In rendering our opinion, we have considered and relied upon the Internal Revenue Code of 1986, as amended (the “Code”), the regulations promulgated thereunder (“Regulations”), administrative rulings and other Treasury interpretations of the Code and the Regulations by the courts and the Internal Revenue Service (“IRS”), all as they exist at the date hereof. It should be noted that the Code, Regulations, judicial decisions, and administrative interpretations are subject to change at any time and, in some circumstances, with retroactive effect. A change in any of the authorities upon which our opinion is based, or any variation or difference in any fact from those set forth or assumed herein or in the Registration Statement or the Agreement, could affect our conclusions herein. Moreover, there can be no assurance that our opinion will be accepted by the IRS or, if challenged, by a court.

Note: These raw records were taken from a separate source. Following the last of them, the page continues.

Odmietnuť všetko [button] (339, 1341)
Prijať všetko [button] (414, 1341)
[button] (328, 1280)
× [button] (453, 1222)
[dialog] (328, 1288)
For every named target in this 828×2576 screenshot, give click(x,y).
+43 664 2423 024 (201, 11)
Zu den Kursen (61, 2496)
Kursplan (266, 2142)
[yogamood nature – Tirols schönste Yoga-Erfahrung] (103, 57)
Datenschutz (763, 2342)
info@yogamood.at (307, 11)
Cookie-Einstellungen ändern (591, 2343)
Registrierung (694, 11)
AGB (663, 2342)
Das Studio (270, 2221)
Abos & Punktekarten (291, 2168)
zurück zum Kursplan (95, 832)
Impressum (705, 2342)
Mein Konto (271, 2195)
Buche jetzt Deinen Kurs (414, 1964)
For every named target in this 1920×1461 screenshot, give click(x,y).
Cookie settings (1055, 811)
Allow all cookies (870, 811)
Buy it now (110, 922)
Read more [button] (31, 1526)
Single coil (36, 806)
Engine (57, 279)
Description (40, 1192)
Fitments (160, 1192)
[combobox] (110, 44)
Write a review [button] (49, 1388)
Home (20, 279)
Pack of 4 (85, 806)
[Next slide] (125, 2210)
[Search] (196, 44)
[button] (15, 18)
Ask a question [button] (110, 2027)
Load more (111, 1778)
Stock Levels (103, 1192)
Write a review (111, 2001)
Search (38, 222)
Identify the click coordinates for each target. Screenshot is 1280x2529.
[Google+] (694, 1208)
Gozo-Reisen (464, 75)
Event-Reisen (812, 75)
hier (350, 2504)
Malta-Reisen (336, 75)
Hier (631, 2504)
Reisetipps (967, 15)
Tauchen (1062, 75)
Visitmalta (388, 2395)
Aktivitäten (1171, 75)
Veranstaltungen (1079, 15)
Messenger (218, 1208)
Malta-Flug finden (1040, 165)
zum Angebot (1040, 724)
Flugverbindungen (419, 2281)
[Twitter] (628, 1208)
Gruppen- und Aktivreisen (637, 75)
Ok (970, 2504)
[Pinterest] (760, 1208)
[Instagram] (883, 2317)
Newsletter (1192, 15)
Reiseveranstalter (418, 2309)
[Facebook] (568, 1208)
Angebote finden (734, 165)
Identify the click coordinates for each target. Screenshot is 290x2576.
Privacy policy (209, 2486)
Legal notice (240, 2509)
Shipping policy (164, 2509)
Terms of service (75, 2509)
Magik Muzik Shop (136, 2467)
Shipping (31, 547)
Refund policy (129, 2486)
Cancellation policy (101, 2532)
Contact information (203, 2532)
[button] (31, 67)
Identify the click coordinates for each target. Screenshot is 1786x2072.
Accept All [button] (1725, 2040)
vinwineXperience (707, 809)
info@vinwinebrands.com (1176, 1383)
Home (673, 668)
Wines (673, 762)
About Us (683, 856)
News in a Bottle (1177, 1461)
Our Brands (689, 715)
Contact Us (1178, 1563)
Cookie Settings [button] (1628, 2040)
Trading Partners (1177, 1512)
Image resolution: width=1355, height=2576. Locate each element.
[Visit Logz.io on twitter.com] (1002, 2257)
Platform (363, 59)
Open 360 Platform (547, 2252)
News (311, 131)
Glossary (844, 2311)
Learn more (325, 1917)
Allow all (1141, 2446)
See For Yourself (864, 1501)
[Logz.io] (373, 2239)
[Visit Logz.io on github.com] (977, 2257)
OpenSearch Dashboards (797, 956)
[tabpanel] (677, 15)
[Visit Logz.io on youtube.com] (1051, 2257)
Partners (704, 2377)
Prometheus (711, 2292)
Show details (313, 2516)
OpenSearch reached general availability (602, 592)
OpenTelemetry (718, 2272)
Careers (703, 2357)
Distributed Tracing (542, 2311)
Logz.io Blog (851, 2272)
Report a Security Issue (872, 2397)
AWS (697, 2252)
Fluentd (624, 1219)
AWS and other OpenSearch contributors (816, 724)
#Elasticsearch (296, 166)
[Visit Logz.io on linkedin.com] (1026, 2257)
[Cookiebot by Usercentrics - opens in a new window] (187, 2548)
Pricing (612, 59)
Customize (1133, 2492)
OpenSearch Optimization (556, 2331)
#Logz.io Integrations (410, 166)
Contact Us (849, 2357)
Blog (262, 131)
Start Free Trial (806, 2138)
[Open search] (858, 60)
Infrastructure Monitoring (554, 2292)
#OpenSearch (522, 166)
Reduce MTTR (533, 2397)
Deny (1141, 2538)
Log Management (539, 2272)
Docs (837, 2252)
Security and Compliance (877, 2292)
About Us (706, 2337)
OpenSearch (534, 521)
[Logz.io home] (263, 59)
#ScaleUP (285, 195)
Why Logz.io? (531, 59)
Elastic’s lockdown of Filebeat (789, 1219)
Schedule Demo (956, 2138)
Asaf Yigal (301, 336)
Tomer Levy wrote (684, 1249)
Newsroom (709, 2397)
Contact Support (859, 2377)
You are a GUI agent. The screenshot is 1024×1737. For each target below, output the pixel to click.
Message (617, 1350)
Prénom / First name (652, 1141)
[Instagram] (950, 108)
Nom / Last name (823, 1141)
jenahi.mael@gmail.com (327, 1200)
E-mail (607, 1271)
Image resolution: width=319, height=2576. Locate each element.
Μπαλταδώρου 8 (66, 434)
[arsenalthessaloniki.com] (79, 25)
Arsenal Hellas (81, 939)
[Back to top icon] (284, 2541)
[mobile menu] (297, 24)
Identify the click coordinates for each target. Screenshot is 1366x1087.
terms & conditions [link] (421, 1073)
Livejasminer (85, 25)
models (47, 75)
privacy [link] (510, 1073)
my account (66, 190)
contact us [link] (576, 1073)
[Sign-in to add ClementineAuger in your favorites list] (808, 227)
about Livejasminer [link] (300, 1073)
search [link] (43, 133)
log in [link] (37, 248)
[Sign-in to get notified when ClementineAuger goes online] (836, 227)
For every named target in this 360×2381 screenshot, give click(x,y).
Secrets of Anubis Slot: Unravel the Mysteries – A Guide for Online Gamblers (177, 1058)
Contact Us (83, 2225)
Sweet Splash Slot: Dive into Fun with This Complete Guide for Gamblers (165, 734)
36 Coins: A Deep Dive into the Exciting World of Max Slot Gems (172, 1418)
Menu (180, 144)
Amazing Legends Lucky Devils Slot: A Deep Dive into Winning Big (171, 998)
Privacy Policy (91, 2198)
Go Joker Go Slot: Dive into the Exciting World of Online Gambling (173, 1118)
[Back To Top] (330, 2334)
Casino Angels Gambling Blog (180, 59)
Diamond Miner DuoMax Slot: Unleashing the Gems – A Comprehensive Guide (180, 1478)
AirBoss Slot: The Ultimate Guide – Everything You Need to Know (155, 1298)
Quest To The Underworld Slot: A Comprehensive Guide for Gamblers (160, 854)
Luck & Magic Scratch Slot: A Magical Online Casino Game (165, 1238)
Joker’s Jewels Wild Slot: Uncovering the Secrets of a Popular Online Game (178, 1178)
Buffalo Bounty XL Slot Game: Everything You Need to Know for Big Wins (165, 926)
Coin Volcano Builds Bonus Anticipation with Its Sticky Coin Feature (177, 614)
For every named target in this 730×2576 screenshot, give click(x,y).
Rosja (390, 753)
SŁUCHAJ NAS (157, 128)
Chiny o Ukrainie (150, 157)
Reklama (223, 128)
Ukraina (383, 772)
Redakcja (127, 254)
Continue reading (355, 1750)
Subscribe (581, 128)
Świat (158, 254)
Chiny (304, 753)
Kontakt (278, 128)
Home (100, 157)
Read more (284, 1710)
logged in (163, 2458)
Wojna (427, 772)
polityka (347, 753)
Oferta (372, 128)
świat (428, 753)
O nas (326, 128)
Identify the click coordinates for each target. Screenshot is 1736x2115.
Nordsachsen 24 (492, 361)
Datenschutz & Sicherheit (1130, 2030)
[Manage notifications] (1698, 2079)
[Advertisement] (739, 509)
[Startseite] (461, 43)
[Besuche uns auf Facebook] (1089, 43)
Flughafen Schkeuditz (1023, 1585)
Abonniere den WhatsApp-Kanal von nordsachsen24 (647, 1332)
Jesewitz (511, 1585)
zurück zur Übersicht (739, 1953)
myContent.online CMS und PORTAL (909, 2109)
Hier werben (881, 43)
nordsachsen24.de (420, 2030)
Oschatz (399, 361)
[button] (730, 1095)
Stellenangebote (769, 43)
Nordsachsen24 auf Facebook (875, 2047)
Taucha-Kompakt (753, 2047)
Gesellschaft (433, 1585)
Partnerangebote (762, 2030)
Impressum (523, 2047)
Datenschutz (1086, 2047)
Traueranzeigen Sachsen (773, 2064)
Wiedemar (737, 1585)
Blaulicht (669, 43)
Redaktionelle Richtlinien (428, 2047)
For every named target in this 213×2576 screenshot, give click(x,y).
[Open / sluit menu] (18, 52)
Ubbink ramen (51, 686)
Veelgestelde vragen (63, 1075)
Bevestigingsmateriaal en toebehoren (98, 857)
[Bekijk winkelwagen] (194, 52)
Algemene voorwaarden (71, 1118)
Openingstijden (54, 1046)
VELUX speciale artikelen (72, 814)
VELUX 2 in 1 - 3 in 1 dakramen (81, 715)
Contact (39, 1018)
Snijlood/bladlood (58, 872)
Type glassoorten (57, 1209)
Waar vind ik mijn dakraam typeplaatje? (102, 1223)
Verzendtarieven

Based solely upon and subject to the foregoing, we are of the opinion that under current United States federal income tax law, although the discussion set forth in the Registration Statement under the heading “U.S. Federal Income Tax Considerations—Material U.S. Federal Income Tax Consequences of the Parent Merger—Tax Opinions from Counsel Regarding the Parent Merger” does not purport to summarize all possible United States federal income tax consequences of the Parent Merger applicable to the Company’s stockholders, such discussion constitutes, in all material respects, a fair and accurate summary of the United States federal income tax consequences of the Parent Merger that are anticipated to be material to the Company’s stockholders, subject to the qualifications, assumptions and limitations set forth in the Registration Statement.

Except as expressly set forth above, we express no other opinion. In accordance with the requirements of Item 601(b)(23) of Regulation S-K under the Securities Act, we hereby consent to the filing of this opinion as an exhibit to the Registration Statement and the use of our name under the heading “Legal Matters” in the


Registration Statement. In giving this consent, we do not admit that we come within the category of persons whose consent is required under Section 7 of the Securities Act or the rules and regulations of the Commission thereunder.

This opinion is expressed as of the date hereof, and we are under no obligation to supplement or revise our opinion to reflect any legal developments or factual matters arising subsequent to the date hereof, or the impact of any information, document, certificate, record, statement, representation, covenant, or assumption relied upon herein that becomes incorrect or untrue.